Summary
The Internal Revenue Service (IRS) now requires businesses and professional traders that receive over $10,000 worth of cryptocurrencies to report their transactions. Failure to comply could result in felony offenses. However, there has been little guidance from the IRS on who exactly is subject to reporting obligations, causing concerns among traders. The reporting requirement applies to individuals or businesses engaged in a “trade or business” related to cryptocurrencies. The criteria for determining whether someone falls under this category include whether contributing to a decentralized autonomous organization (DAO) is their full-time job or main source of income. The same logic can be applied to airdrop farmers and stakers.

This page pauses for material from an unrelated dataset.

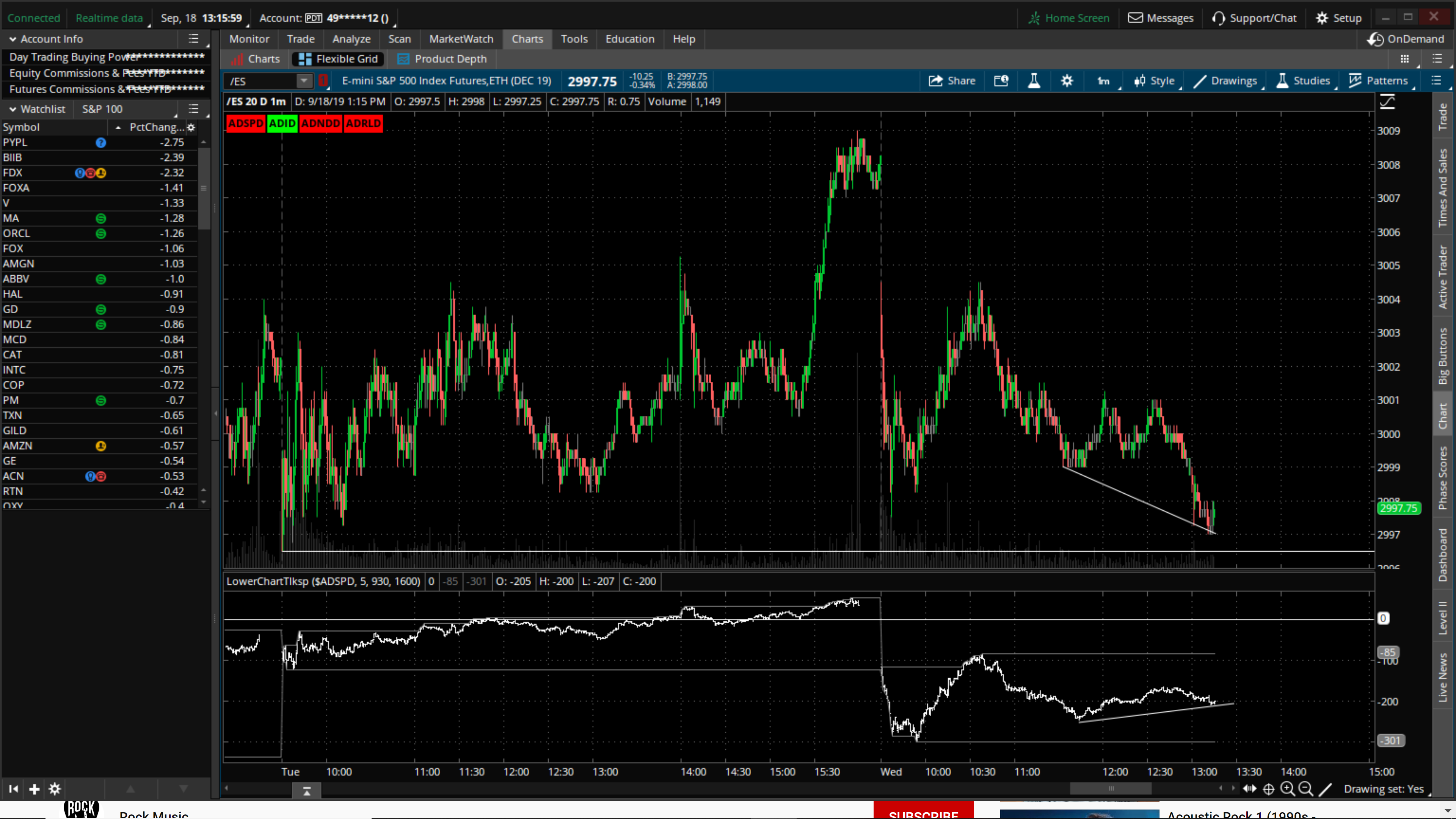Open the Flexible Grid subtab
This screenshot has height=819, width=1456.
pos(338,59)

The lack of clarity from the IRS has led to a court challenge by crypto think tank Coin Center, who argue that the provisions are unconstitutional.
Key Points
1. Businesses and professional traders receiving over $10,000 worth of cryptocurrencies must report their transactions to the IRS and failure to comply may result in felony offenses.
2. There is a lack of guidance and clarification from the IRS regarding who is subject to reporting obligations, causing concerns among traders using decentralized finance protocols.
3. The determination of whether a person falls under a “trade or business” for reporting purposes depends on factors such as whether it is their full-time occupation, main source of income, and if they engage in the activity throughout the year.